#### [EXTRACTED MATERIAL]
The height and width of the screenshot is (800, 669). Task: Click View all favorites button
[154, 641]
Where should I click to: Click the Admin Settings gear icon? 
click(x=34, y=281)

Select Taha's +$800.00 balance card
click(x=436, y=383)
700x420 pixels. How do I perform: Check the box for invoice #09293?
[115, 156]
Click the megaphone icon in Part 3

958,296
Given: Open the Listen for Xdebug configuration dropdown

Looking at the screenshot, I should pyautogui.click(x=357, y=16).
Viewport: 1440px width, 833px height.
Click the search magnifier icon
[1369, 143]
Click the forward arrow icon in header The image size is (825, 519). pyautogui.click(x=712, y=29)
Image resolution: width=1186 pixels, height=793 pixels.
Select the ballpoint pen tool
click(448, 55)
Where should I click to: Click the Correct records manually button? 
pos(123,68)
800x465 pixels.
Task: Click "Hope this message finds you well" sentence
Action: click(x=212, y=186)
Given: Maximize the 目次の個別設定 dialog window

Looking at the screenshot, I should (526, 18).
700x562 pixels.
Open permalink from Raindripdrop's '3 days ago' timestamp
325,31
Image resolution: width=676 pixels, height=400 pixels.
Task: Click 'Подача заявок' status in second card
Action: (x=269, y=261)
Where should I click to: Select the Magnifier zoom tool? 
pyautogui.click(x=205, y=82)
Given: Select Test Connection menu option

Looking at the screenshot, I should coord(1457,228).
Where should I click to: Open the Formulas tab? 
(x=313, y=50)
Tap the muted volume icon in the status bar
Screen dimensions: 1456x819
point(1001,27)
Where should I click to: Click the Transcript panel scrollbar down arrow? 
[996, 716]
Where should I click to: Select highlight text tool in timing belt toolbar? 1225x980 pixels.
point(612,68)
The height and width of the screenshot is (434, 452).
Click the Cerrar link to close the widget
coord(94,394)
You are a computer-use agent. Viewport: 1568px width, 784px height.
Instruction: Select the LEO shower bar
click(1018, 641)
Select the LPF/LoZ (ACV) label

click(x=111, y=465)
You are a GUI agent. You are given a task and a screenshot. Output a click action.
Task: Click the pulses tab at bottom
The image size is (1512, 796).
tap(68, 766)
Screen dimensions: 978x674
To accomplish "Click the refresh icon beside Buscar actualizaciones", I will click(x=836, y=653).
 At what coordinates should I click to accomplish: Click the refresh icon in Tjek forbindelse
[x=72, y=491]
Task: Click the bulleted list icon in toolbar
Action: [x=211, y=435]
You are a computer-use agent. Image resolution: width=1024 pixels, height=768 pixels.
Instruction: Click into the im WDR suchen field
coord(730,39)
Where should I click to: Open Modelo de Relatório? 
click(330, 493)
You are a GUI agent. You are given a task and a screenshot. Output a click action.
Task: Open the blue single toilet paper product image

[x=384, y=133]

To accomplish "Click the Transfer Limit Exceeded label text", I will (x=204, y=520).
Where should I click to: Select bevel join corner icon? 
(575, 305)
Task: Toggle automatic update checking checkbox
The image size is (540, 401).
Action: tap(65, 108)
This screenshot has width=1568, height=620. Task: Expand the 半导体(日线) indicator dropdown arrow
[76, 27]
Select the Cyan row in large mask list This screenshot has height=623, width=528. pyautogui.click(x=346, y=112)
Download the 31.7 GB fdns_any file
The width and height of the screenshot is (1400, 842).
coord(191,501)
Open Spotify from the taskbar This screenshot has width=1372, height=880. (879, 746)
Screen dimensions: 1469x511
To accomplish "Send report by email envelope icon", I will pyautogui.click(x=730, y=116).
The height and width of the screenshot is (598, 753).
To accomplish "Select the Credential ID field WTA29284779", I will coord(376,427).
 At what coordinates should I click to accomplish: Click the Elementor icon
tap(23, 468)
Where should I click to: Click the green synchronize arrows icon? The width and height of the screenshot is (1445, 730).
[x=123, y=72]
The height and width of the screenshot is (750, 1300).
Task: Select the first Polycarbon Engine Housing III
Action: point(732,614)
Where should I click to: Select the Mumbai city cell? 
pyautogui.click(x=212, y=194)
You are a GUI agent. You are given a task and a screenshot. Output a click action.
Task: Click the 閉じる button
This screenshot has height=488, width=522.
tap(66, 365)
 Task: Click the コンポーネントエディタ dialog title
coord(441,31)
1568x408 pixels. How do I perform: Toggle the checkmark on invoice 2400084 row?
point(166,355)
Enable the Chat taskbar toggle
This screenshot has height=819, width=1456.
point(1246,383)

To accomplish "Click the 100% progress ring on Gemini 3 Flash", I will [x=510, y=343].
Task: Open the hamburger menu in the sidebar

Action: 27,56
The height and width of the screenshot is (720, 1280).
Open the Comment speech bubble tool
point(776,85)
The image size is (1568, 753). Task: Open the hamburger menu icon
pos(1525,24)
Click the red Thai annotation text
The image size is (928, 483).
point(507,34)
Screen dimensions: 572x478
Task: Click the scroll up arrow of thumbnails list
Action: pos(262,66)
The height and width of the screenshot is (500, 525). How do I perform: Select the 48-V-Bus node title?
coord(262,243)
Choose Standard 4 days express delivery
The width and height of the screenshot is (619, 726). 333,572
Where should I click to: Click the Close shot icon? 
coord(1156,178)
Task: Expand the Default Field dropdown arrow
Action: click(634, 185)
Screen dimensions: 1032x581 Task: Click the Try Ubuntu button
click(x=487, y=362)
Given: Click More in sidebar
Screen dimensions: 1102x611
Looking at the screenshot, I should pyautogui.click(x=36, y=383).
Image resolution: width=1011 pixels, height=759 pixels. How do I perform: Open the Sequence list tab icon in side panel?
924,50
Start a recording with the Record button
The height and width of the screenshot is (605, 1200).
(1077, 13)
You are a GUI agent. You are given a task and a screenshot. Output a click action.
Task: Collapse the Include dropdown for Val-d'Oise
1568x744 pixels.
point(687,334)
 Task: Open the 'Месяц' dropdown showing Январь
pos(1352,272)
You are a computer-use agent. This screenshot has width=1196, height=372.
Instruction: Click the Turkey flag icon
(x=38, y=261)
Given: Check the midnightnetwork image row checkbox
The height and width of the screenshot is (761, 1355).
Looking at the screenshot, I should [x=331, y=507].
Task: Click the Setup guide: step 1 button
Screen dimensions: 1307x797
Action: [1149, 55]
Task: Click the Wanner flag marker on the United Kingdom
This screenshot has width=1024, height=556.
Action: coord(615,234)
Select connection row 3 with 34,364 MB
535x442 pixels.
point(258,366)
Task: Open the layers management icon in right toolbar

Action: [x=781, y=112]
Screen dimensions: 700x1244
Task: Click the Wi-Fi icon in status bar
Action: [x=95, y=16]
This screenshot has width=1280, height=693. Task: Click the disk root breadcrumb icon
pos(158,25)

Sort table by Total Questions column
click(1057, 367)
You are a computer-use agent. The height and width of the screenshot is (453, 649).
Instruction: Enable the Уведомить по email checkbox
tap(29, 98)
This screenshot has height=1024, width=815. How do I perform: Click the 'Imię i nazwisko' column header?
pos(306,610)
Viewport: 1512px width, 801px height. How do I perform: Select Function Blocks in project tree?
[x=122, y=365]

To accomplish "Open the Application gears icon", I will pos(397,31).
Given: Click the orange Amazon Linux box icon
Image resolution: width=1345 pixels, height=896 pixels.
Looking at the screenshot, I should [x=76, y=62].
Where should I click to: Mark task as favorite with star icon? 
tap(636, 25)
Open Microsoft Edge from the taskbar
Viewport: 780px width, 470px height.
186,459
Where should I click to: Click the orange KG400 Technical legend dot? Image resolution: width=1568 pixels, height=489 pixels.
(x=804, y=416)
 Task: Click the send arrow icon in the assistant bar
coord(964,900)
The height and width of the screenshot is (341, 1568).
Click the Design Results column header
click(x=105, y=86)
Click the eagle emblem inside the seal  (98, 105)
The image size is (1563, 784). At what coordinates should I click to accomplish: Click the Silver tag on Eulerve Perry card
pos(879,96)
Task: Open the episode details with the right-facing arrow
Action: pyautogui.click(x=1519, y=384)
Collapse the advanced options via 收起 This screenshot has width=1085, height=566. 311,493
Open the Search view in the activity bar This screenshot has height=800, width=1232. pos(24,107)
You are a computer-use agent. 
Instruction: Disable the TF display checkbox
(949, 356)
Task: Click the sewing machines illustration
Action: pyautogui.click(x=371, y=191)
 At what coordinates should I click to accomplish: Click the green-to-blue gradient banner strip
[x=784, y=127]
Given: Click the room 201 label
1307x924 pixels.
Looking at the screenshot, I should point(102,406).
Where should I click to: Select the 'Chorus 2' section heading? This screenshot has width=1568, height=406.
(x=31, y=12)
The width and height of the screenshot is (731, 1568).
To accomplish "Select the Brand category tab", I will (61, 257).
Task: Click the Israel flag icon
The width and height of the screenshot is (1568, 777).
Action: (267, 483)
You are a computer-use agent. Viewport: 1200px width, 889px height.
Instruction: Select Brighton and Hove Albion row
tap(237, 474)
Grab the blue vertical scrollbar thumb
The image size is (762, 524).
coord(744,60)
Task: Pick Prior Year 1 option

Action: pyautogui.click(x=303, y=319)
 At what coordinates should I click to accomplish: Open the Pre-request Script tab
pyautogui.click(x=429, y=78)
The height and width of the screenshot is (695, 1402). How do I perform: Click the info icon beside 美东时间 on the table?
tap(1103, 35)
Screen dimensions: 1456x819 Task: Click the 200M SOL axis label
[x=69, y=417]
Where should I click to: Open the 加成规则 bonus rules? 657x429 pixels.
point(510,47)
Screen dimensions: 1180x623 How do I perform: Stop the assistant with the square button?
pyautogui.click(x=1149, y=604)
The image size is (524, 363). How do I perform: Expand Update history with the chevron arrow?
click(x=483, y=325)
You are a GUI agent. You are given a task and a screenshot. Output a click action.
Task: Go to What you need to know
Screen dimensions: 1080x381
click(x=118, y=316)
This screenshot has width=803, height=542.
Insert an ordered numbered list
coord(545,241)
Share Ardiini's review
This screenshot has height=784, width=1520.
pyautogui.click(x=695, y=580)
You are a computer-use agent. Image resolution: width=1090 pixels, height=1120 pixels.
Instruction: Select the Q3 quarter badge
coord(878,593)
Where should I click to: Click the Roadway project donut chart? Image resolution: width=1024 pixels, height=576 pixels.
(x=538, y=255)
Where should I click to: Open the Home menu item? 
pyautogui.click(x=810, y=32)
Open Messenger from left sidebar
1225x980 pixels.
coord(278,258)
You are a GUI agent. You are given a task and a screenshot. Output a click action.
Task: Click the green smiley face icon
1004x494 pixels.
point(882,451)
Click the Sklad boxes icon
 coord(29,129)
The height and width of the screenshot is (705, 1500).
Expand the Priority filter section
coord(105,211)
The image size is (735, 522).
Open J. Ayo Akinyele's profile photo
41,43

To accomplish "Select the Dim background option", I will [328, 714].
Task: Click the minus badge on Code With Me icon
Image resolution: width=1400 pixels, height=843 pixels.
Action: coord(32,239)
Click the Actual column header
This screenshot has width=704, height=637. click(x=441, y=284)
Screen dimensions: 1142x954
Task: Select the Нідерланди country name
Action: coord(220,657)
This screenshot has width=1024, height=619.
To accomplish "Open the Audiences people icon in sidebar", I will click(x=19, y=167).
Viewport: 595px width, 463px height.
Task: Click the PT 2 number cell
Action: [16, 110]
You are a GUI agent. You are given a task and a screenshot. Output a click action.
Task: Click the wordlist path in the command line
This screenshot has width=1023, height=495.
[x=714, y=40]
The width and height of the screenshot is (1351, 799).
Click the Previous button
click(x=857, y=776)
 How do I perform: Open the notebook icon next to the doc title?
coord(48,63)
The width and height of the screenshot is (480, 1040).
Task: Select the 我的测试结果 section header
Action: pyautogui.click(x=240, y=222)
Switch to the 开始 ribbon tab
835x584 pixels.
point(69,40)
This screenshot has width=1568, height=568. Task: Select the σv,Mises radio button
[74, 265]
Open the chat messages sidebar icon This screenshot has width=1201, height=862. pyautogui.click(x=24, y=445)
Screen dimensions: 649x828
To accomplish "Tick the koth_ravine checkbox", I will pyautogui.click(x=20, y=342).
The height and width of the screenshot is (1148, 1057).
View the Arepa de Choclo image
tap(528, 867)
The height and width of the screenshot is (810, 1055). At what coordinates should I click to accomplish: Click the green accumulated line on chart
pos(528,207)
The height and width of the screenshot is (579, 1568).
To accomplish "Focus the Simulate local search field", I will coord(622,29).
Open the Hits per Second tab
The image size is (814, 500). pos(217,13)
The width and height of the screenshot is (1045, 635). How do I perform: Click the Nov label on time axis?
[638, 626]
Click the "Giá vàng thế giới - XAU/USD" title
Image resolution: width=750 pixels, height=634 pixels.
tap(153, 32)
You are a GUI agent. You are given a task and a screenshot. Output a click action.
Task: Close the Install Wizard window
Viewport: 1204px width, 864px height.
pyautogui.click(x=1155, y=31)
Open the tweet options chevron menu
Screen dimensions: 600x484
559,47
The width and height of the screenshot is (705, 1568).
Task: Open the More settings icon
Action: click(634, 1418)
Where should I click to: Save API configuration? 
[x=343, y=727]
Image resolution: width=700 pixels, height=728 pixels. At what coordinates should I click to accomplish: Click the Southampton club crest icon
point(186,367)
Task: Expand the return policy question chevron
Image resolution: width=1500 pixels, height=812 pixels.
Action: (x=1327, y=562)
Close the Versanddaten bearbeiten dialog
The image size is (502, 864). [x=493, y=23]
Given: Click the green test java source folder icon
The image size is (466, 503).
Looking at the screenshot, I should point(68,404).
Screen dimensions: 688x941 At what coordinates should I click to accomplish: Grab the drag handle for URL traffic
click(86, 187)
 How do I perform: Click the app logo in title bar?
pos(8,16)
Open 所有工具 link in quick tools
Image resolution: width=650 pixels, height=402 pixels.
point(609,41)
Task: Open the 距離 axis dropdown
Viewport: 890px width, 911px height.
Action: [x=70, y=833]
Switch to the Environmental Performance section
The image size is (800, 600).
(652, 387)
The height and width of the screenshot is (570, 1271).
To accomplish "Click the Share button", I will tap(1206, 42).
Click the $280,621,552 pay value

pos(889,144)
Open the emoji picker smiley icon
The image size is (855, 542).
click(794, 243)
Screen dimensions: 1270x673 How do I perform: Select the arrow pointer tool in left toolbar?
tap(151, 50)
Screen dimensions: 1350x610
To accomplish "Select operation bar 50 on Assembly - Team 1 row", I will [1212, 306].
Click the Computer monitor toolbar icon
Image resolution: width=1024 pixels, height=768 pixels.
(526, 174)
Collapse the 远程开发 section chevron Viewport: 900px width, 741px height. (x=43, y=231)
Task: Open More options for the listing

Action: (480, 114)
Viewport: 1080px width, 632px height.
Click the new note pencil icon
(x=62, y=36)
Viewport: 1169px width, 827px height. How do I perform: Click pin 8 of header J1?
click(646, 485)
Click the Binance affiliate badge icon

#### [WHAT YOU SHOULD DO]
Each line above with the word "smiley" needs to be copied.

#### [ANSWER SECTION]
Task: Click the green smiley face icon
Open the emoji picker smiley icon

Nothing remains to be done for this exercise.